Kiedy Eleonorze zdawało się, że Edward pragnie ją poślubić, obawiała się, iż jego matka będzie stawiała wobec jej osoby duże przeszkody, jakie jednak będzie piętrzyła przed kandydatką posiadającą jeszcze gorsze koneksje i mizerniejszą fortunę? Wobec ochłodzenia uczuć do Lucy, te trudności nie mogły mu specjalnie doskwierać, lecz smutna to sytuacja, kiedy człowiek z ulgą myśli o spodziewanym sprzeciwie i niechęci rodziny.
Tak więc, rozważając wszystko po kolei, płakała bardziej nad nim niż nad sobą. Wspierana przekonaniem, że nie uczyniła nic, by zasłużyć na obecne cierpienie, i że Edward nie zrobił nic, by utracić jej szacunek, stwierdziła, że nawet teraz, obolała po tym ciężkim ciosie, potrafi zapanować nad sobą na tyle, by nie pozwolić matce i siostrom na najlżejsze nawet podejrzenia.

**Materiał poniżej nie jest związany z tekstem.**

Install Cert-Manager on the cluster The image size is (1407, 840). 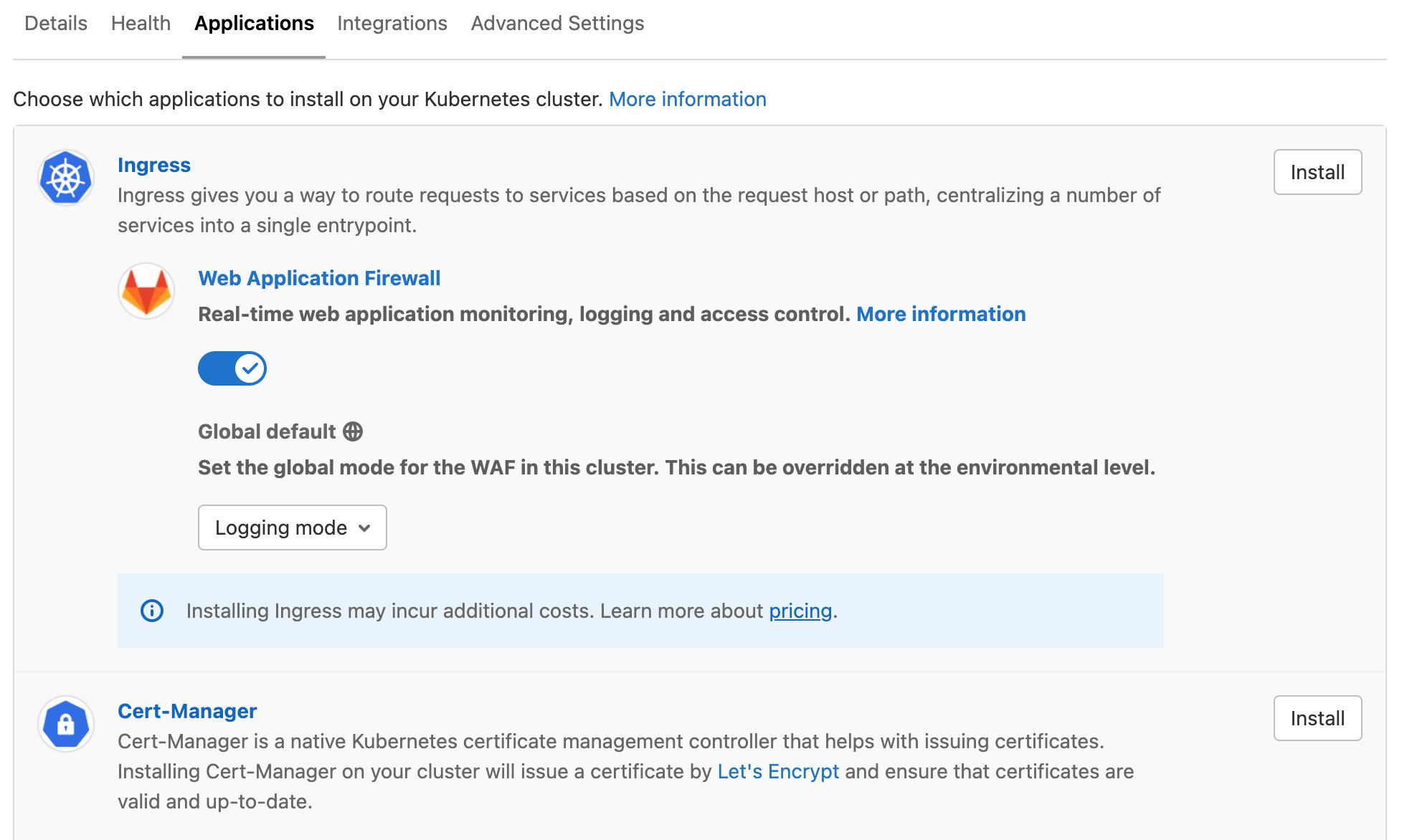[x=1317, y=718]
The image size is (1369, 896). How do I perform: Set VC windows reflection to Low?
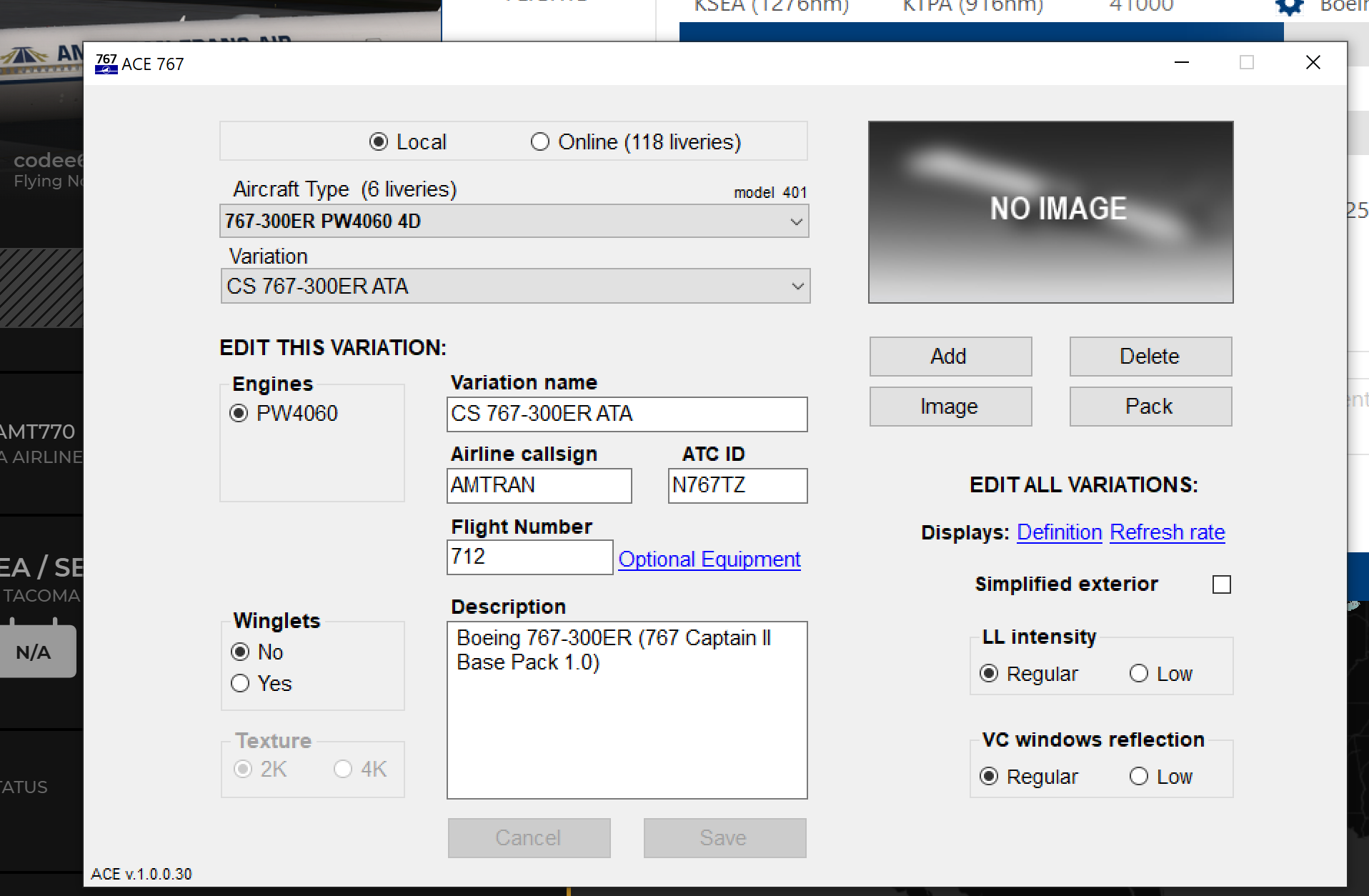(1139, 777)
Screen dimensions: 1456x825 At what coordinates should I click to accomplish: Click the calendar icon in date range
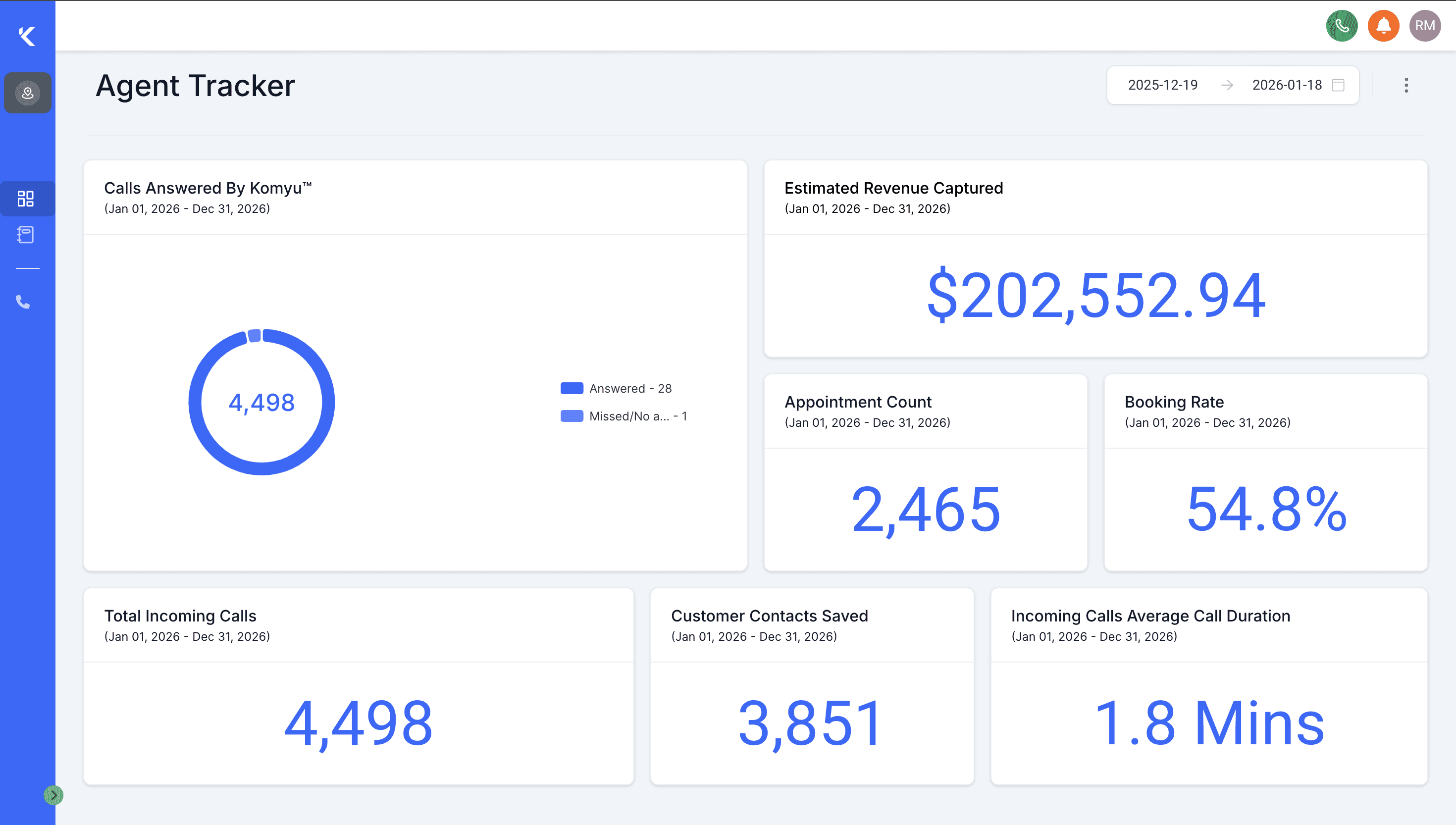[x=1338, y=85]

A tak się potrafiła wziąć w karby, że kiedy zasiadła z rodziną do kolacji w dwie godziny po utracie wszystkich najdroższych sercu nadziei, nikt patrzący na obie siostry nie przypuściłby, że Eleonora opłakuje w duszy konieczność rozstania na zawsze z ukochanym, a Marianna rozpamiętuje doskonałość mężczyzny, co do którego uczuć nie ma najmniejszych wątpliwości i którego wygląda w każdym powozie przejeżdżającym koło domu.
Konieczność ukrywania przed matką i Marianną wiadomości zawierzonych jej w sekrecie nie była dla Eleonory dodatkową udręką, chociaż wymagała nie kończących się wysiłków. Przeciwnie, młoda panna z ulgą myślała, iż oszczędzona jej została konieczność przekazania im tak przykrej wiadomości, a również usłyszenia od nich słów potępiających Edwarda, podyktowanych niechybnie gorącym uczuciem, czego pewno nie mogłaby znieść.